At Tonys time, the season's cavalcade of TV and movie stars teaches fresh lessons about when such casting works (Tom Hanks) and when it doesn't (Emilia Clarke).

June 07, 2013|By Charles McNulty, Los Angeles Times Theater Critic
  • Tom Hanks, right, in "Lucky Guy" at Broadhurst Theatre in New York.
Tom Hanks, right, in "Lucky Guy" at Broadhurst Theatre in New… (Joan Marcus )

Another Broadway season, another cavalcade of television and movie stars testing their stage mettle.

Some come to build their acting muscles, others come for the publicity splash, and a select few come because they simply can't stay away. The chance to perform before an audience in a work that is resonant with meaning outweighs all other considerations, including their agents and managers begging them not to take themselves out of the running for a bit part in a preteen franchise film.

Well, the report cards are in and the grades not surprisingly are mixed.

The biggest name — Tom Hanks — fared the best. He has a solid shot at the Tony Award for his performance in Nora Ephron's "Lucky Guy." (The ceremony can be seen Sunday night on CBS.) And though my vote for lead actor in a play would go to Tracy Letts for his pugnacious performance in Pam MacKinnon's clarifying revival of Edward Albee's masterpiece "Who's Afraid of Virginia Woolf?," Hanks impressed as much for his patented charisma as for his ensemble teamwork.


But the days when a Hollywood headliner was practically guaranteed a Tony for deigning to perform on Broadway are over. Bette Midler electrified the critics with her stage presence in the solo play "I'll Eat You Last: A Chat With Sue Mengers" but didn't receive a nomination for the highly competitive lead actress in a play.

Alec Baldwin, a favorite New York son and no stranger to the stage, was the marquee draw of Lyle Kessler's 1983 play, "Orphans." But it was Baldwin's less-heralded costar Tom Sturridge who nabbed a Tony nomination for lead actor — a race that, in addition to Hanks and Letts, includes two beloved Broadway funnymen, Nathan Lane and David Hyde Pierce.

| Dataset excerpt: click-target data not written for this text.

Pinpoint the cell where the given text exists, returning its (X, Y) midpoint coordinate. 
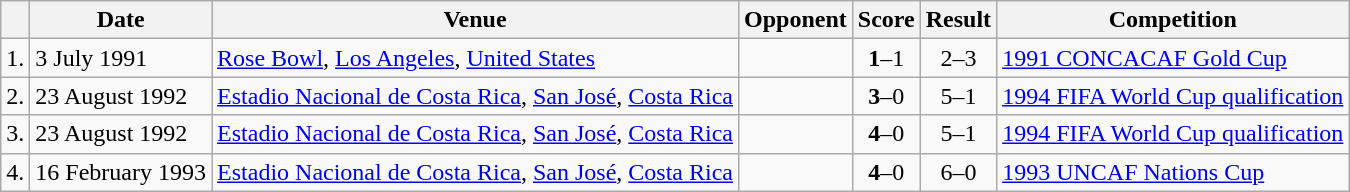
6–0 (958, 172)
16 February 1993 (121, 172)
1–1 (886, 58)
Rose Bowl, Los Angeles, United States (476, 58)
Date (121, 20)
Competition (1173, 20)
3 July 1991 (121, 58)
1993 UNCAF Nations Cup (1173, 172)
Result (958, 20)
Opponent (795, 20)
3–0 (886, 96)
1991 CONCACAF Gold Cup (1173, 58)
2. (16, 96)
Venue (476, 20)
2–3 (958, 58)
1. (16, 58)
4. (16, 172)
Score (886, 20)
3. (16, 134)
Identify which cell holds the provided text, then report its (X, Y) central coordinate. 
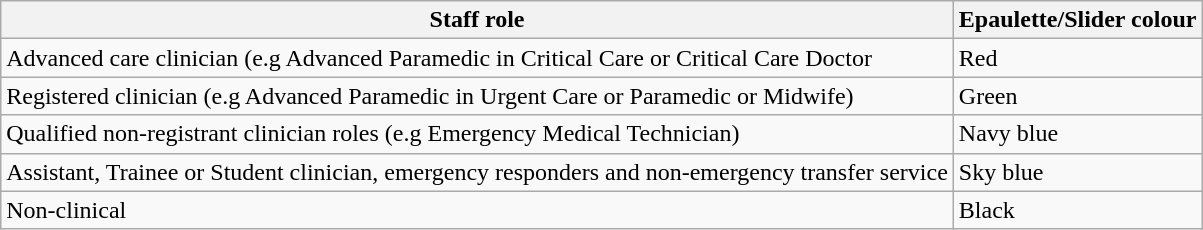
Navy blue (1078, 134)
Red (1078, 58)
Registered clinician (e.g Advanced Paramedic in Urgent Care or Paramedic or Midwife) (478, 96)
Green (1078, 96)
Epaulette/Slider colour (1078, 20)
Sky blue (1078, 172)
Assistant, Trainee or Student clinician, emergency responders and non-emergency transfer service (478, 172)
Qualified non-registrant clinician roles (e.g Emergency Medical Technician) (478, 134)
Black (1078, 210)
Advanced care clinician (e.g Advanced Paramedic in Critical Care or Critical Care Doctor (478, 58)
Non-clinical (478, 210)
Staff role (478, 20)
Return the [X, Y] coordinate for the center point of the cell that contains the specified text.  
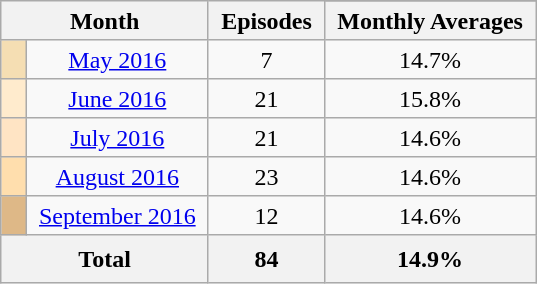
May 2016 [117, 60]
23 [266, 176]
15.8% [430, 98]
August 2016 [117, 176]
12 [266, 216]
Total [105, 260]
7 [266, 60]
84 [266, 260]
Monthly Averages [430, 20]
Month [105, 20]
14.7% [430, 60]
July 2016 [117, 138]
September 2016 [117, 216]
14.9% [430, 260]
Episodes [266, 20]
June 2016 [117, 98]
Identify which cell holds the provided text, then report its (x, y) central coordinate. 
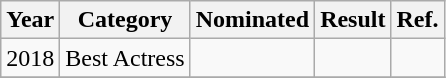
2018 (30, 58)
Ref. (418, 20)
Nominated (252, 20)
Best Actress (125, 58)
Category (125, 20)
Year (30, 20)
Result (353, 20)
Determine the (X, Y) coordinate at the center of the cell enclosing the given text.  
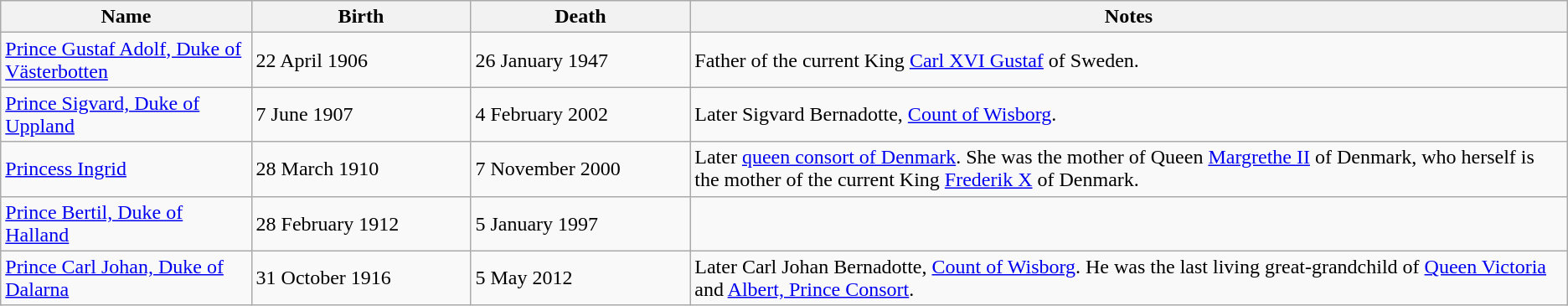
Name (126, 17)
Princess Ingrid (126, 169)
Prince Sigvard, Duke of Uppland (126, 114)
Birth (361, 17)
Prince Bertil, Duke of Halland (126, 223)
Later Sigvard Bernadotte, Count of Wisborg. (1129, 114)
7 November 2000 (580, 169)
31 October 1916 (361, 278)
28 March 1910 (361, 169)
Death (580, 17)
28 February 1912 (361, 223)
Notes (1129, 17)
5 May 2012 (580, 278)
Father of the current King Carl XVI Gustaf of Sweden. (1129, 60)
Prince Gustaf Adolf, Duke of Västerbotten (126, 60)
5 January 1997 (580, 223)
7 June 1907 (361, 114)
4 February 2002 (580, 114)
Later Carl Johan Bernadotte, Count of Wisborg. He was the last living great-grandchild of Queen Victoria and Albert, Prince Consort. (1129, 278)
26 January 1947 (580, 60)
22 April 1906 (361, 60)
Prince Carl Johan, Duke of Dalarna (126, 278)
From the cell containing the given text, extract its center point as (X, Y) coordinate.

How marvelous to see Cicely Tyson return to the stage after a 30-year absence in the revival of Horton Foote's "The Trip to Bountiful." Tyson deserves to win for lead actress in a play, though Michael Wilson's production was diminished somewhat by the casting of Oscar winner Cuba Gooding Jr., who appeared utterly lost onstage, as though he couldn't understand why the director wasn't shouting "Cut!" during his awkward moments.

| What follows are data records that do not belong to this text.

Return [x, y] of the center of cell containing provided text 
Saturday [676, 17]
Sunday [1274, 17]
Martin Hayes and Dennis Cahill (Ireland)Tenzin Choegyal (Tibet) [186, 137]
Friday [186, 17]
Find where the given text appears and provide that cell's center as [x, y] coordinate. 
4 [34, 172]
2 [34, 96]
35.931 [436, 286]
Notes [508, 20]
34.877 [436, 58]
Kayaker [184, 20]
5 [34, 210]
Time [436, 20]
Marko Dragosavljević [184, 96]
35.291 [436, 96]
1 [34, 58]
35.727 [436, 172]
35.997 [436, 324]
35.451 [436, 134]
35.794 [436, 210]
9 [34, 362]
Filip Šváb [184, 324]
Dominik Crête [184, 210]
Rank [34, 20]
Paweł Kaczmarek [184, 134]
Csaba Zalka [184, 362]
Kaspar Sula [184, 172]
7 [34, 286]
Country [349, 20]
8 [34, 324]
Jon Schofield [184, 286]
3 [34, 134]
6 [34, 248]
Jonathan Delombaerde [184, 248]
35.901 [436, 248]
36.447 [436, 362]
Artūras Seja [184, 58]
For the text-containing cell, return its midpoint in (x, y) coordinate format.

Joining Gooding at the bottom of this year's class is Emilia Clarke (of HBO's "Game of Thrones"), whose charmless turn as Holly Golightly in "Breakfast at Tiffany's" had me flipping through my mental almanac to come up with a worse Broadway performance. (I'm still flipping.)

Not quite as bad though not all that much better was two-time Oscar nominee Jessica Chastain ("The Help," "Zero Dark Thirty") in "The Heiress." Miscast as the plain Jane spinster-in-training Catherine Sloper, Chastain made clear through her wooden portrayal just how much more difficult stage acting is than film acting even for a Juilliard graduate.

PHOTOS: Hollywood stars on stage

Katie Holmes can't be blamed for Theresa Rebeck's dead-on-arrival "Dead Accounts." Her loveliness deserved a better sitcom — I mean play — but loveliness only goes so far in the theater. The camera can make a meal out of a fresh face, but a proscenium stage requires more from a performer. The invisible must be expertly wielded.

Beauty is so rewarded in our culture that it can forestall the inner work — the digging for something unexpectedly true — that is at the core of great acting. Clarke, Chastain and Holmes made me fear that the Great White Way could be going the way of network television — a bunch of pretty faces giving expression to shopworn emotions.

Codependent relationship?

Broadway has sadly become dependent on star casting, though misadventures such as Al Pacino's wacko performance in "Glengarry Glen Ross" this season may make audiences a bit more leery of conflating consumer value with celebrity.

Movie stars ought to exercise a bit more caution themselves. Those eager to enhance their theatrical craft might want to consider less high-profile stages. Chastain is a highly regarded film actor, but her interpretation of Catherine Sloper was too tentative to compete with the luminous memory of Cherry Jones' Tony-winning 1995 performance.

Producers might come calling for Clarke, whose sexy-warrior image in HBO's ad campaign for "Game of Thrones" was all over the subway stations when "Breakfast at Tiffany's" opened in the spring. But breeding dragons on cable TV isn't the best preparation for taking on a theatrical role immortalized in the movies by the one and only Audrey Hepburn.